*** DATA TO PROCESS Section Begins ***

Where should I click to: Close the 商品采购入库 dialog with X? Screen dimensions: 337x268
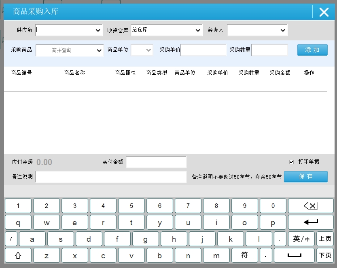coord(324,12)
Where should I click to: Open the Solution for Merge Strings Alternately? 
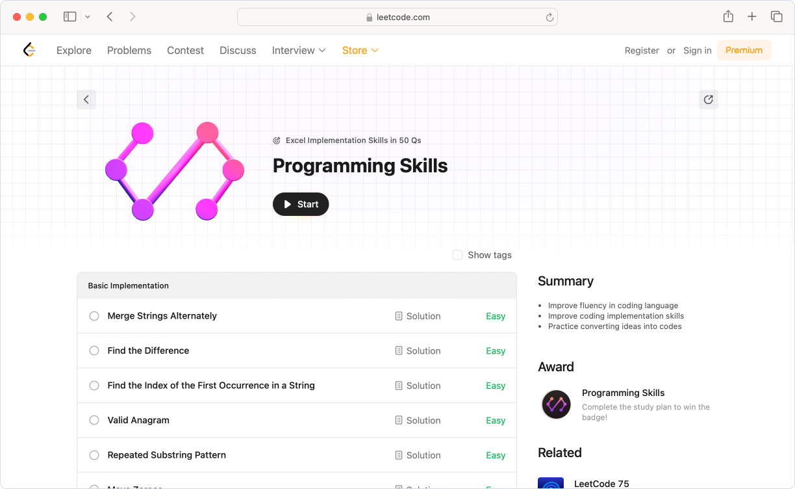pyautogui.click(x=418, y=316)
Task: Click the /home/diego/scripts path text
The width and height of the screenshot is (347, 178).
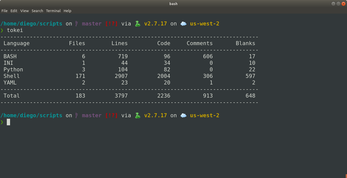Action: tap(31, 23)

*** DATA TO PROCESS Section Ends ***

TASK DETAILS ▸ Before copying the material, set its pictures aside; then transcribe it word for word.

RESULT ▸
Where should I click to: Close the 商品采购入库 dialog with X? Screen dimensions: 337x268
coord(324,12)
Where should I click to: Open the Solution for Merge Strings Alternately? 
pyautogui.click(x=418, y=316)
Task: Click the /home/diego/scripts path text
The width and height of the screenshot is (347, 178).
Action: tap(31, 23)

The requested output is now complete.